George H. W. Bush lost reelection in 1992 even as gas prices
declined to pre-OPEC crisis levels. In fact, a study by Nate Silver in the New
York Times from last year shows that there is really little direct correlation
between gas prices and an incumbent president’s reelection. The downward
pressure that gas prices put on GDP growth is a far better indicator of
electoral success by incumbent parties in election years.

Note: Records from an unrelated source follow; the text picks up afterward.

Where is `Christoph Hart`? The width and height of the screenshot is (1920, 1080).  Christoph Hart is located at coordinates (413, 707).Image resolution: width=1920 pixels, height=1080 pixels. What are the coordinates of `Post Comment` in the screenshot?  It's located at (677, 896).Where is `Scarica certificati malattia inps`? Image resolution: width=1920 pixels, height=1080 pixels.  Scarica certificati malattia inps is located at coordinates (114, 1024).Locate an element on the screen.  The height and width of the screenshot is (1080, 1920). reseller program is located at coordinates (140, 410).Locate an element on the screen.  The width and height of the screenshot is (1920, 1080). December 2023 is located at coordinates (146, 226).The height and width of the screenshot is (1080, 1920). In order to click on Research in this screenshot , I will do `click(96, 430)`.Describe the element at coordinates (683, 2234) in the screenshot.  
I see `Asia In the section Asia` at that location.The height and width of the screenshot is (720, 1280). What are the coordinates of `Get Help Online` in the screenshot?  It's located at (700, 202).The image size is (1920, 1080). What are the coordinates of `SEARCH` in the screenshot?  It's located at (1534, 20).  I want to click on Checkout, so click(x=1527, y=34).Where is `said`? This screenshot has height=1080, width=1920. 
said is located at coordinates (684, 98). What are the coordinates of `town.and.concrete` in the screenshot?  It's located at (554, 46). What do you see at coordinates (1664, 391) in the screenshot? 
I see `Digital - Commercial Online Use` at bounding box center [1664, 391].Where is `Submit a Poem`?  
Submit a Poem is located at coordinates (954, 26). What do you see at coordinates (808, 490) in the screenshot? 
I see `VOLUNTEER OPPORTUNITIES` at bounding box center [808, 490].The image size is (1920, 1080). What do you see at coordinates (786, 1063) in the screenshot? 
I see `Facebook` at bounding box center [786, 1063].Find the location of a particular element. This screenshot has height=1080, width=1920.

Obama is correct in some ways, there is no silver bullet and
drilling would not immediately solved our problems (although, I recall having
this debate 10 years ago when the opposition said drilling was not an option
because it would take a decade to get to market). But the president committed a
major error by being unable
to control the narrative surrounding his administration’s rejection of most
of the Keystone XL Pipeline. In political terms, this is an easily exploited
mistake that can be used to augment the most potent caricatures of the
president as an aloof progressive who is beholden to special interest groups at
the expense of average consumers.
This problem is compounded by Energy Sec. Steven Chu’s admission
that the administration’s goals of moving most Americans over to consuming
renewable energy is aided by high gas prices not reducing the price of oil in the
short term.
In a Congressional hearing last week, when asked by Rep. Alan
Nunnelee (R-MS) if the administration’s goal was to get the price of gasoline
down to palatable levels Chu responded, “no, the
overall goal is to decrease our dependency on oil, to build and strengthen our
economy.”
"Somehow we have to figure out how to boost the price of gasoline to the
levels in Europe" Chu said in 2008.
In Europe, prices regularly hover around $8 - $9/gallon.
Chu’s
candid admissions combined with the Keystone controversy make for a strong
argument in Republican’s hands. Republicans could make that argument; it would provoke predictably
toxic levels of outrage among Obama’s political allies, but the message would
resonate with voters. Obama knows this.
So, why do most Republicans seem so cautious on the matter, especially
when prices are likely to only go up between now and the peak of driving season
this summer? Possibly, because gas prices are so closely linked to global crude
oil prices which America has little control over, it is entirely possible that
prices could decrease as rapidly as they have increased. If tension in the
Middle East boil over and conflict breaks out, the pressure on suppliers to
increase production and release reserves would be overwhelming and could drive
prices down.
Even without this nightmare scenario, notoriously volatile crude
prices could collapse of their own accord, handing Obama an unearned political victory.
Whatever the reason, the GOP is wasting a political opportunity.
Obama is attempting to own the gas prices issue and is aggressively and
preemptively taking on his opponents for making gas prices an issue. Obama may
not be able to overcome the fundamental problem, rising gas prices under his
watch, but he is attempting to command the narrative.
So far, Obama is winning this battle in the war of 2012.